A short note on jurisdiction choice

OpenSense is, today, EU-only. Customer data lives in eu-central, the company is registered in Slovakia, billing flows through Stripe EU, and email goes through Postmark's EU pop. There is no US, UK-only, CH, or other-region option.

This page exists because the question comes up before signup — sometimes hopefully ("good, that suits us"), sometimes disappointed ("ah, we wanted US"). Either way, here is the why.

What "EU-only" actually means

Compute and storage: Hetzner Falkenstein, Germany.
Backups: a second Hetzner volume in the same region.
Off-site backup: Hetzner Nuremberg, also Germany.
Email delivery: Postmark, with our account routed through their EU pop (Amsterdam).
Customer support: from Bratislava, Slovakia.
Legal entity: Slovak s.r.o.
Stripe billing: Stripe Payments Europe Limited (Ireland).

The only non-EU entity in the loop today is Postmark itself (US company). Their EU pop means data does not cross the Atlantic for our account, but their corporate headquarters are in the US — which matters under the US CLOUD Act. We are evaluating EU-native alternatives (Mailjet, SES eu-west) for 2026-Q3.

Why we chose this

Customer base. Our customers are EU food businesses, hotels, schools and small manufacturers. The regulatory reference frames are EU regulations. The local sales context is EU.
Data-residency expectations. Under GDPR and member-state laws (Bavarian Datenschutz, Czech ÚOOÚ, Slovak ÚOOÚ), customer- data residency in the EU is the default and the safe answer.
US Cloud Act exposure. A US-headquartered cloud provider is compelled by US law to comply with US subpoenas regardless of where the data sits. Hetzner is a Germany-only entity with no US parent; the legal exposure of customer data to US authorities is materially lower.
One thing to operate well. As a solo founder, I cannot run a global multi-region service well. EU-only lets me run one thing correctly.

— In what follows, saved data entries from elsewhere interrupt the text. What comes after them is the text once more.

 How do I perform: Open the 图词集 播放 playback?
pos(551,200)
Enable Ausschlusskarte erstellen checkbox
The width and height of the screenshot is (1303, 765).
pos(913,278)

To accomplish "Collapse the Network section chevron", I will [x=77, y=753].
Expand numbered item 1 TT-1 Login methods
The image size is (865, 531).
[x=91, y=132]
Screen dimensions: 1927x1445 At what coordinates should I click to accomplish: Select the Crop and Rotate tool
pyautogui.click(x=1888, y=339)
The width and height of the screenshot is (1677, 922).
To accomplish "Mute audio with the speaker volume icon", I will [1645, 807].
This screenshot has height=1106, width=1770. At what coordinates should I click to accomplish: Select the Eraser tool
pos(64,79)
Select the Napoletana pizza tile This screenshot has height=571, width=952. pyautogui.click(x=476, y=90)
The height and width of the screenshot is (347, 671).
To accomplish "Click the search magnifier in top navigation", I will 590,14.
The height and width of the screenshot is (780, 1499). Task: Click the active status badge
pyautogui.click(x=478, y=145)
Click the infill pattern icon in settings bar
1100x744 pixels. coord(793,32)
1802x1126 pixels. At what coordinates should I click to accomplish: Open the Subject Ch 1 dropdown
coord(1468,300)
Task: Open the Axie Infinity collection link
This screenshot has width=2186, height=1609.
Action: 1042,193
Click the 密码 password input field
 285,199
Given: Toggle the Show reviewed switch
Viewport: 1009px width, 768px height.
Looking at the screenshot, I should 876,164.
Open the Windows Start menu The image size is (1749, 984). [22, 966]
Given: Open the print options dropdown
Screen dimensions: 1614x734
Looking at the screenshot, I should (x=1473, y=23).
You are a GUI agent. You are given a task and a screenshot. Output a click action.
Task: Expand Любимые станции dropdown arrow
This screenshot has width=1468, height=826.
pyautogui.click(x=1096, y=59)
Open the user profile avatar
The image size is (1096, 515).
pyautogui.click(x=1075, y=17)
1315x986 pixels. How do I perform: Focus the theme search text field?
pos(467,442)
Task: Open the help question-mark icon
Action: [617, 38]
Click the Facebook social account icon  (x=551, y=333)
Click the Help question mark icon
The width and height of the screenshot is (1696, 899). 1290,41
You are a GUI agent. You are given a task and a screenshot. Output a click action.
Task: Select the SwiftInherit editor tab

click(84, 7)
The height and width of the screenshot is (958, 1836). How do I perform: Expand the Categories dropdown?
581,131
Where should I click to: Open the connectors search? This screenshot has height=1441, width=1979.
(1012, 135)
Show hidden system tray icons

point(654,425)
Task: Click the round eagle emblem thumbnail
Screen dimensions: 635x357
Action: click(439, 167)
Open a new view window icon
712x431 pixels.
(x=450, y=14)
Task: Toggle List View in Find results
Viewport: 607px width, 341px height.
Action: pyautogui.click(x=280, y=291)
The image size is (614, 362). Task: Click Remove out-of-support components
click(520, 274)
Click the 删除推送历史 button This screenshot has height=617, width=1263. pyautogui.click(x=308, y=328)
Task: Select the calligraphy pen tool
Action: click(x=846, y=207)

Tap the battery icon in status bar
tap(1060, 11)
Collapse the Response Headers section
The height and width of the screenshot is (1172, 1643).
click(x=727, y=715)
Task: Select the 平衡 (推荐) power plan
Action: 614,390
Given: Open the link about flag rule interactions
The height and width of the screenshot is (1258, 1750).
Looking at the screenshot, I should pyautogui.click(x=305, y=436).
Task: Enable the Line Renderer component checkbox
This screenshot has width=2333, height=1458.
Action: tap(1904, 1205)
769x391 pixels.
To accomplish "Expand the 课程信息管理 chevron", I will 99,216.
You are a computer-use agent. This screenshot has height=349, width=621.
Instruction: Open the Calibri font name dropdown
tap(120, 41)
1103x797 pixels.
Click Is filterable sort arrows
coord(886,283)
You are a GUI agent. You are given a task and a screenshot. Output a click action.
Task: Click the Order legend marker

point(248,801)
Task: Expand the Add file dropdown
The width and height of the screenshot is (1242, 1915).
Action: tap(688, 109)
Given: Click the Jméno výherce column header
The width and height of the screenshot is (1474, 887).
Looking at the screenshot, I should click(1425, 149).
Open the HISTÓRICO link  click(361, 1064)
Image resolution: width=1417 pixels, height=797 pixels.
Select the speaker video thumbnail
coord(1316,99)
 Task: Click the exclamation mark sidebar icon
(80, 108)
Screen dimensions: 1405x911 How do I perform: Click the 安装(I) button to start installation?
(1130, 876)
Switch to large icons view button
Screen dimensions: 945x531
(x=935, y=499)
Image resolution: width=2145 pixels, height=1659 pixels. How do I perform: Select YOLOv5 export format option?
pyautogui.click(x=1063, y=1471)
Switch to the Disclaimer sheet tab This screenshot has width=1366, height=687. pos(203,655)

What this means for non-EU customers

We can technically serve non-EU customers — the ingest URL is reachable from anywhere — but:

Latency may be noticeable from Asia and the Americas (one round-trip from Australia is ~280 ms vs ~30 ms from Bratislava).
Compliance frames are EU-centric. Our HACCP defaults are EU food law. Our Legionella defaults are German DVGW. We do not ship presets for FDA, FSMA, or USDA.
Support hours are Europe/Bratislava business hours.
Billing is in EUR with EU VAT handling. We are not registered for US state sales tax.

If those are acceptable, we are happy to serve you. If they are not, please buy from a vendor who is set up for your region.

When would we expand?

A non-EU region opens when one of the following happens:

A specific customer (or set) commits to a multi-year contract that funds the second region's operating cost. Then we will open it.
We are big enough that running two regions is a small fraction of total revenue. Not yet.

We will not run a "best effort" non-EU presence. If we open a region, it is a real region with the same SLA as the primary.

What about Switzerland and the UK?

These come up as separate questions, since they are not EU.

Switzerland: technically reachable from eu-central; the Swiss data-protection regime (FDPA) is GDPR-equivalent for practical purposes. Swiss customers buy from us today.
United Kingdom: same — UK GDPR is materially aligned with EU GDPR. UK customers buy from us today.

For both, we recommend confirming with your own counsel that EU processing is acceptable under your specific regulatory frame. For Swiss banking-level requirements or UK Critical National Infrastructure obligations, the answer may be no; for the small- business operator, the answer is yes.

A note on the future

If the EU and US data-protection regimes converge again (a new Privacy Shield or similar), the picture changes. We will follow the EDPB's guidance; we will not jump the gun. For now, "EU-only" is both a feature and a commitment.